Mr Crowley’s absence leaves a huge void, and about 180,000 votes, nearly a quota and a half. The fact that this is now a five-seater – albeit one in which the winner of the fifth seat will have to wait until after Brexit before entering the parliament – further opens up the race.
A whopping 23 candidates will contest the constituency which runs from Wicklow in the east to Clare in the west, from Offaly in the north to Waterford and Wexford in the south. And though it is a largely rural constituency, it also contains the cities of Cork, Limerick and Waterford, as well as the areas of north Wicklow that form part of the greater Dublin sprawl.
Unlike Dublin, geography will matter a lot; just like Dublin, most of the candidates have little realistic hope of a seat, and the dogfight will be between the parties and the highest profile Independents.
Fine Gael is running three candidates – the two sitting MEPs Seán Kelly and Deirdre Clune, and the junior agriculture minister Andrew Doyle, whose job it is to mop up votes in the eastern part of the constituency near his Wicklow base.
The assumption in the party is that it should retain the two seats held by Mr Kelly and Ms Clune, with Mr Doyle functioning as a “sweeper” in the east.

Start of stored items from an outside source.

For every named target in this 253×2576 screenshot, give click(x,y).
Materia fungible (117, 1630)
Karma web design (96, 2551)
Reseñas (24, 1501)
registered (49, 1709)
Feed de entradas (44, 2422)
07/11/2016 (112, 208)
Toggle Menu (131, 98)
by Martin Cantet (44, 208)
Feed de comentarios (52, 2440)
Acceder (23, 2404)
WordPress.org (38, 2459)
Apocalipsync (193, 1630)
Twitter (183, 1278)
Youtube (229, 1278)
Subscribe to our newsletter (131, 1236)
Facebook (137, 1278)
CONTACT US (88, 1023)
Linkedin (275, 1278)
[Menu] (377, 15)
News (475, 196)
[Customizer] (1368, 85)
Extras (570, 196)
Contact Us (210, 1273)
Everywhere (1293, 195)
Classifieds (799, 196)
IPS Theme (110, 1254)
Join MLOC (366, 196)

That seems the most likely outcome though, in 2014, when Simon Harris was the third Fine Gael candidate here, he almost turned into the second, outpolling Deirdre Clune and coming within a few thousand votes of being elected instead of her.
Calling the race
Without detailed polling so far, and with the campaign cranking into operation only this week, few political sources evince much confidence in calling the state of the race at this stage. But it would be a major shock – and a significant blow to Taoiseach Leo Varadkar – if Fine Gael were to fail to hold its two seats.
Fianna Fáil is running two candidates, with an expectation of one seat and a hope of two. Prominent front-bench TD Billy Kelleher will seek to mop up Brian Crowley’s huge Cork vote, while Wexford councillor Malcolm Byrne surprised everyone by beating Mr Kelleher at the selection convention.

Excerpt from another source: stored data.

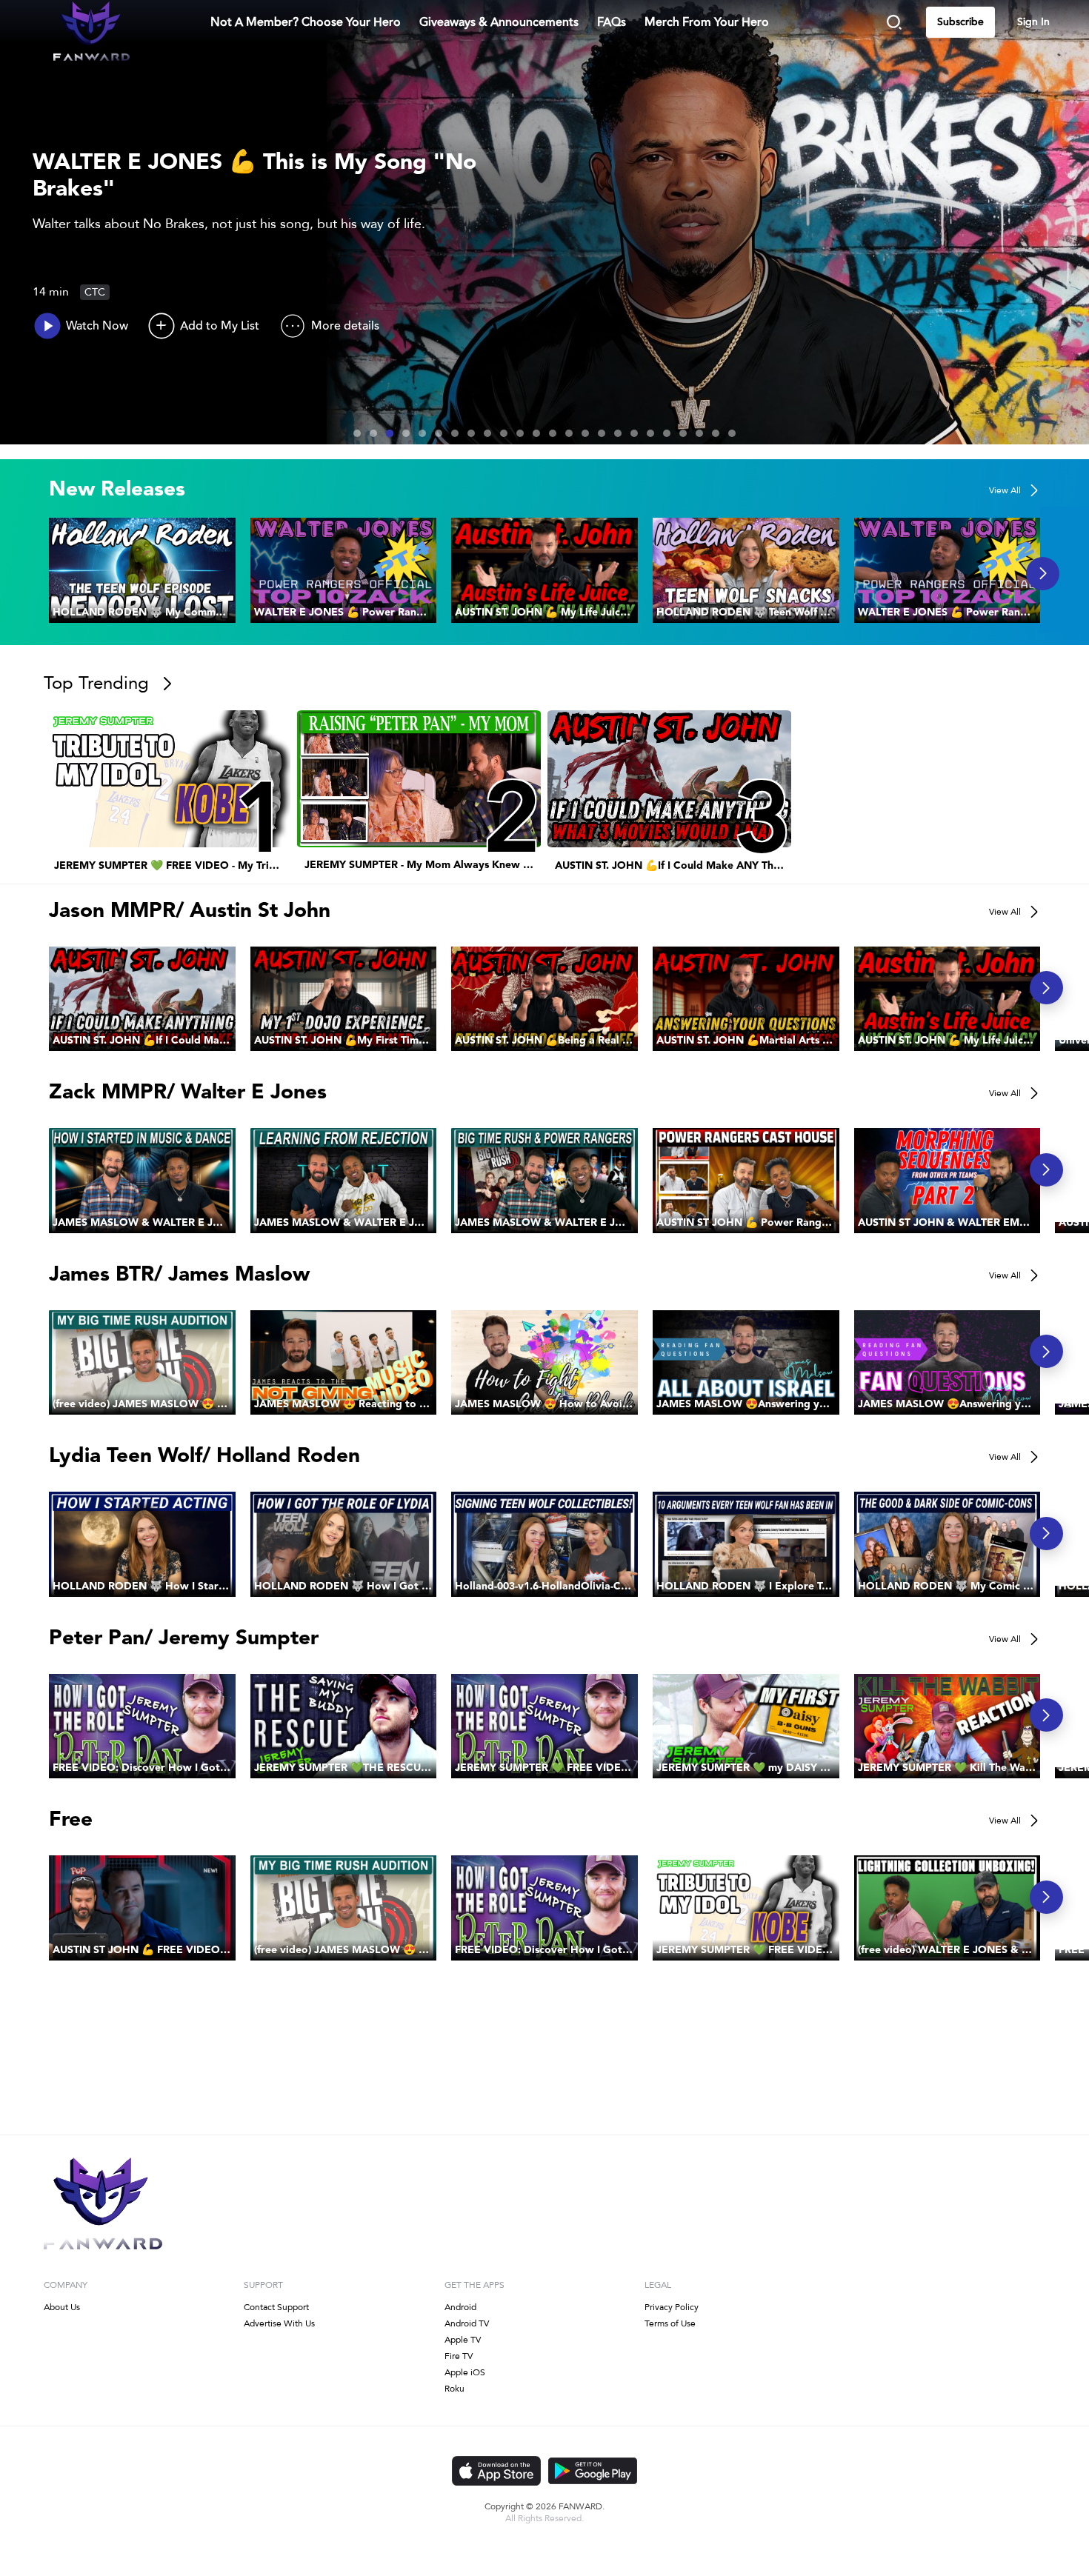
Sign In (1033, 22)
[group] (142, 570)
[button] (142, 570)
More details (345, 326)
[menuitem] (305, 22)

Fianna Fáil’s prospects for a second seat – which would be a significant coup – depend on dividing the constituency between the two candidates. That’s always easier said than done.
Sinn Féin’s Liadh Ní Riada put in a barnstorming performance here in 2014, winning 125,000 votes, 19 per cent of the first preferences. Although her bid for the presidency never really got off the ground, it would take a complete collapse in the Sinn Féin vote for Ms Ní Riada to miss out here. She could shed a lot of votes and still be elected.

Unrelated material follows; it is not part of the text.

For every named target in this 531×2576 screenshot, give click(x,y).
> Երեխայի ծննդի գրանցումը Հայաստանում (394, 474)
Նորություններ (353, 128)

Challenging her will be Labour candidate Sheila Nunan and the Green’s Grace O’Sullivan, both would have to massively outperform their party’s current polling strengths to become competitive. Few political insiders are tipping either, though the expectation is that the Green vote may be bolstered by climate change concerns.
There is likely to be significant attention on the performance of the highest profile Independent candidate – Wexford TD Mick Wallace. He is exactly the kind of candidate who could flourish in the European parliament election, and has name recognition across the constituency. But he will be challenged on some of his anti-EU views. In this, as in everything else, the campaign matters, and matters a lot.